Parte final Manuel va al Paraíso
En las dos columnas anteriores analicé la vida de Manuel, que anda siempre ocupado, pensando que el trabajo, sea cual sea, da sentido a la vida, y sin preguntarse nunca cuál es ese sentido. Más tarde, Manuel se jubila. Disfruta un poco de la libertad de no tener hora para levantarse y así poder emplear su tiempo en hacer lo que le gusta.
Pero enseguida cae en una depresión: se siente inútil, apartado de la sociedad que él ayudó a construir, abandonado por los hijos, que ya han crecido, incapaz de entender el sentido de la vida, pues jamás se preocupó por responder a la famosa cuestión: “¿Qué hago aquí?”.
Pues bien, un día, nuestro querido, honrado, abnegado Manuel muere, como les sucederá a todos los Manueles, Paulos, Marías, Mónicas de la vida. Y ahora cedo la palabra a Henry Drummond, en su brillante libro El Don Supremo, para describir lo que sucede a partir de ese momento:
Todos nosotros, en algún momento, nos hemos hecho la misma pregunta que se hicieron todas las generaciones anteriores:
¿Qué es lo más importante de nuestra existencia? Queremos emplear nuestros días de la mejor manera posible, puesto que nadie puede vivir la vida por nosotros. Por ello necesitamos saber: ¿hacia dónde debemos dirigir nuestros esfuerzos, cuál es el objetivo supremo que hay que alcanzar?

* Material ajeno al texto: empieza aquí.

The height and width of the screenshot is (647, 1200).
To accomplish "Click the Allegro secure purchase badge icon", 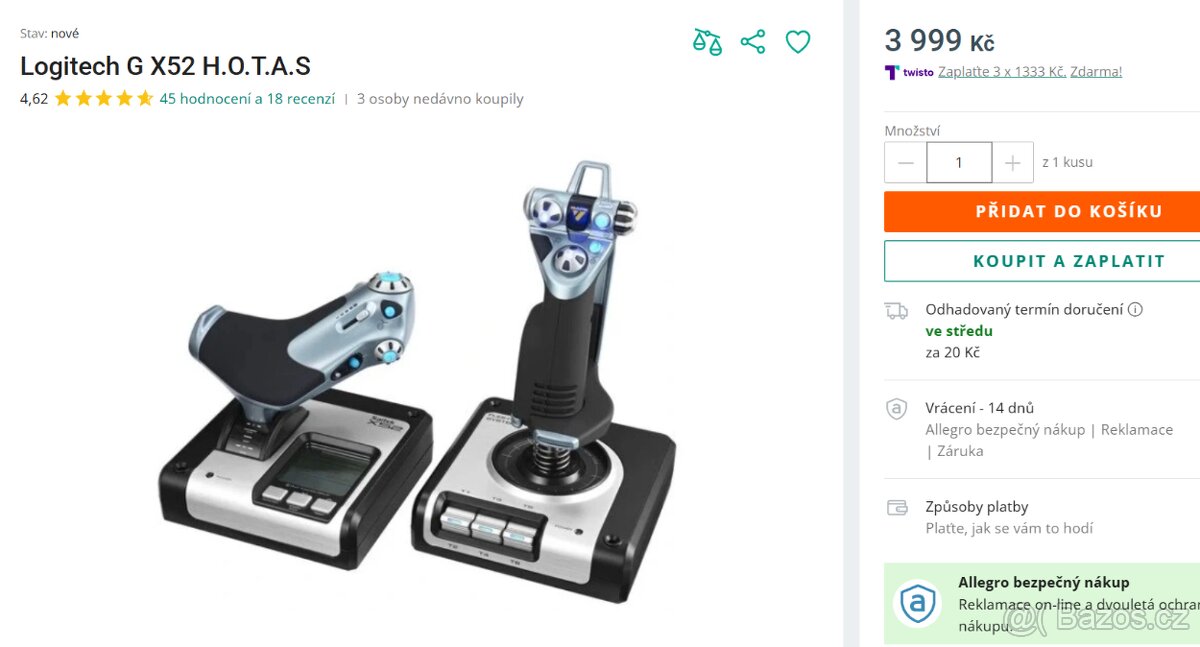I will click(917, 604).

Estamos acostumbrados a oír que el tesoro más importante del mundo espiritual es la fe. Sobre esta simple palabra se sostienen muchos siglos de religión.

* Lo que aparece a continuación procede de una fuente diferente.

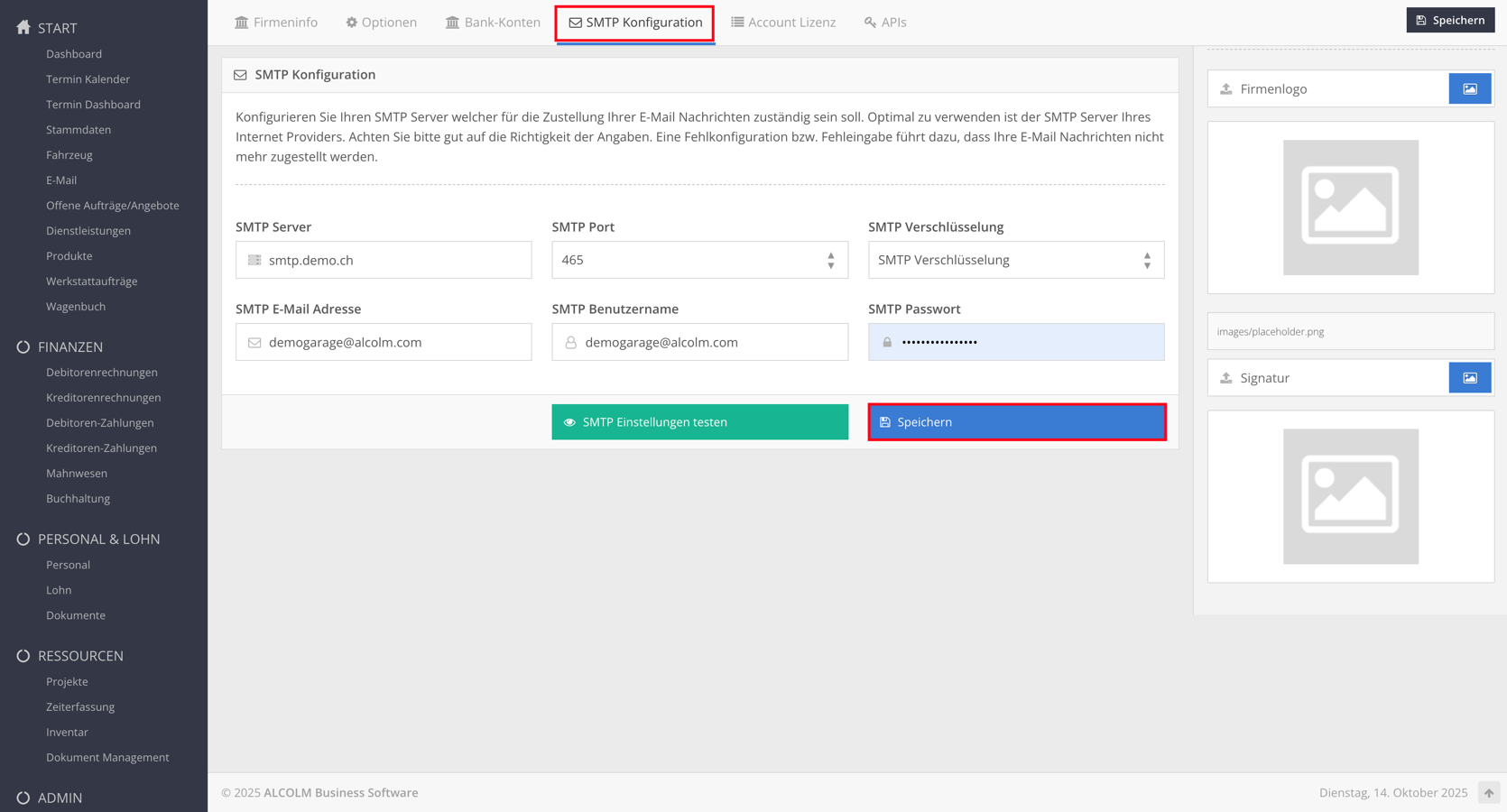Click the circle icon beside RESSOURCEN
The height and width of the screenshot is (812, 1507).
tap(23, 656)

¿Por qué consideramos la fe lo más importante en el mundo? Pues estamos completamente equivocados. En su epístola a los Corintios, capítulo XIII, San Pablo nos conduce a los primeros tiempos del cristianismo. Y termina diciendo: “Ahora subsisten la fe, la esperanza y el amor, estos tres. Pero el mayor de todos ellos es el amor”.
No se trata de una opinión superficial de San Pablo, autor de estas frases. A fin de cuentas, justo antes, en la misma epístola, hablaba de la fe. Decía:
“Aunque tenga plenitud de fe como para trasladar montañas, si no tengo amor, nada soy”.
San Pablo no eludió el asunto; antes al contrario, comparó la fe con el amor. Y concluyó:
“(...) el mayor de todos ellos es el Amor.”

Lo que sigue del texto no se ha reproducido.